Text passage -

As the passageway carved by the river narrows between two mountains, the sides are more rocky and less vegetated. Here we find our first Hoary Marmots and two of them put on a show I’ve not encountered before: a boxing match and wrestling contest. The two approach each other, stand erect on their hind legs and proceed to use their front paws to hit each other. Boxing rules must be liberal because biting is allowed. When boxing becomes too tame, they push each other over and roll around on the ground in a wrestling match. A brief breakaway between rounds has them running on all fours for a minute or so before they begin another boxing round. The two are so engrossed in the action that they do not notice or do not care that I keep taking steps in their direction. By the time round five begins I am only 25 ft. away and my camera catches the full action. Is it male aggression, teenage fighting or youthful playing?

Earlier we noticed six Dall’s Sheep a third mile above us at the peak of Primrose Ridge. Now each time we look in their direction we see them at lower elevations. By the time we cross the foot bridge and have completed half the loop trail, the sheep are in close view and seem to be heading to the river. All are females with short backward curved horns and one slightly larger than the others seems to be in charge as it takes the lead and others follow. It stops short of the river and turns down the path in the direction where Bent and I are standing. We step off the path slightly, thinking they will stay on the trail. Instead they turn just before they reach us and come within a dozen feet of us and watch us curiously. My camera must be on its 300th photo by now, when they continue past us and head uphill to where John is standing, take a close look at him and proceed over the ridge.

By the time we complete the loop we have seen more than a dozen adult ptarmigans and twice that many chicks. At the vehicular bridge alone there are eight adult ptarmigans. Looking down from the bridge we watch a Mew Gull feed three fluffy chicks. My camera has trouble focusing on the chicks because their fine feathers have no sharp edges and they seem to dissolve in a linty ball. We are back to the parked cars by noon after a fabulous walk. I can think of no better place in Denali National Park than Savage River to enjoy nature close up and personal.

(Shari) Hearing Bert open the door I open my eyes as he says, “Do you want to go? You have a half hour.” I hear the awning flapping in the wind and I remember yesterday’s rain. I snuggle farther into the blankets and say 30 min. is not enough time. When I do finally get up, the sun is shining and the winds are calm. Darn! I did not play that one right. Especially when I hear of the sheep and the marmot antics they saw on their hike. Oh well, next time.

Supplied data -
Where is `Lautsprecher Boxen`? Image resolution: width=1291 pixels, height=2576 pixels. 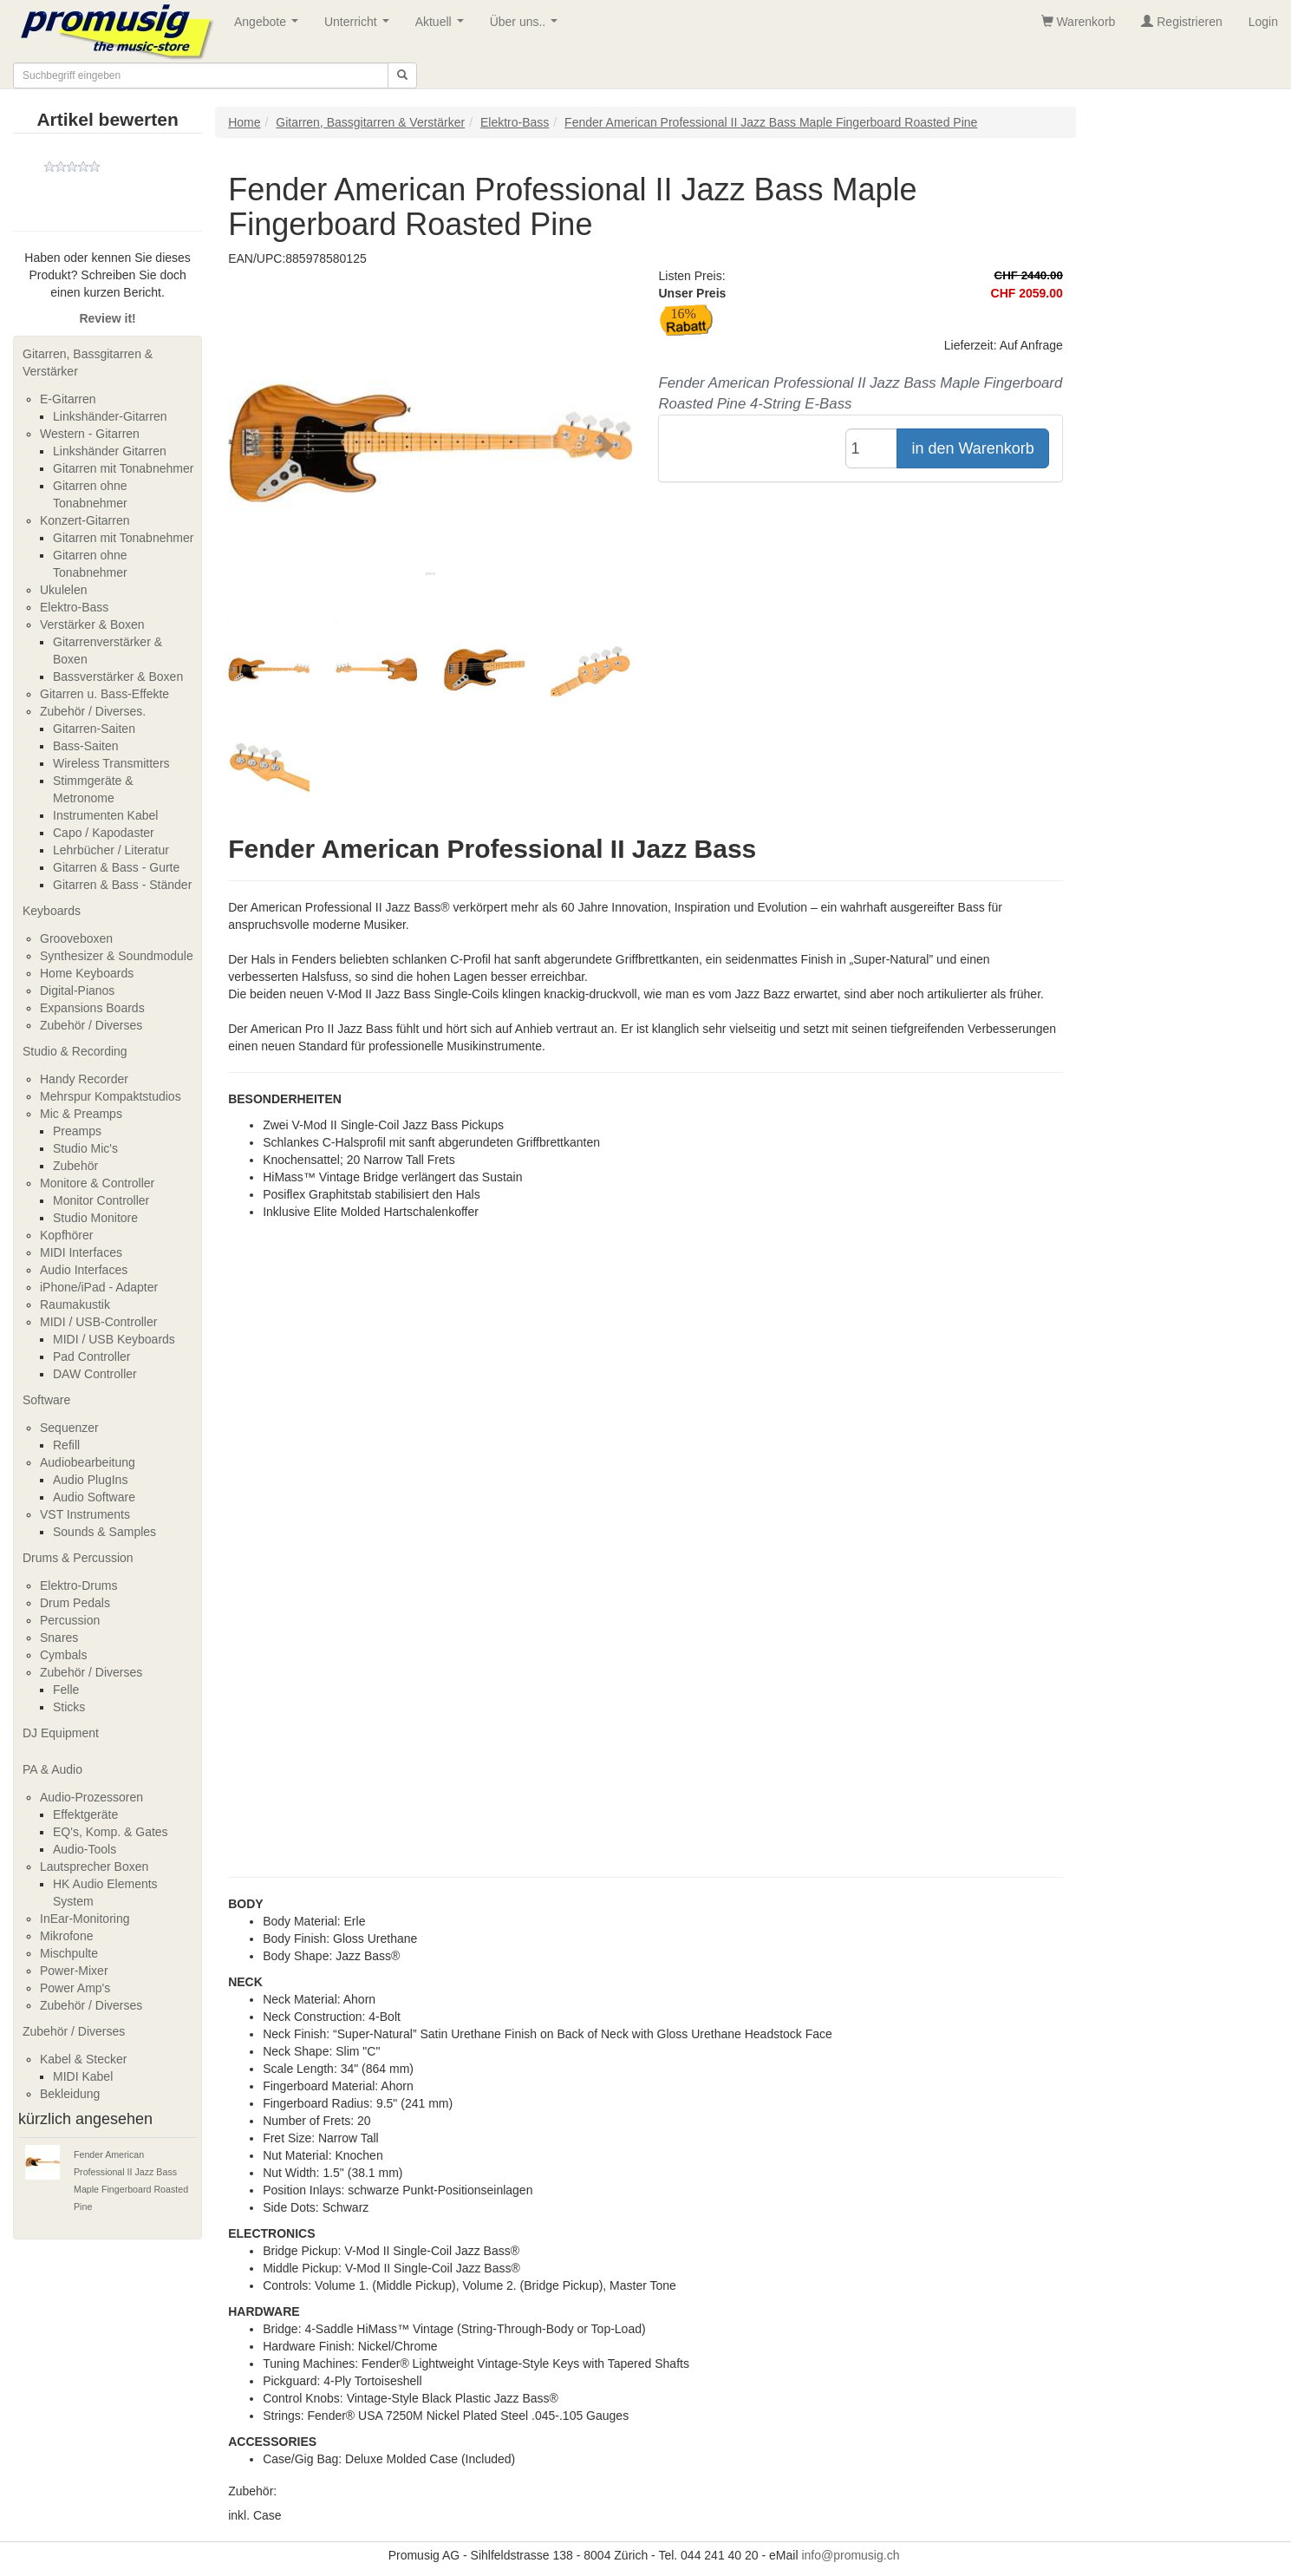 Lautsprecher Boxen is located at coordinates (94, 1866).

The request -
In the Savage River hike account, how many adult ptarmigans are at the vehicular bridge? The data has no connection to the text.

Solution to this task -
Eight.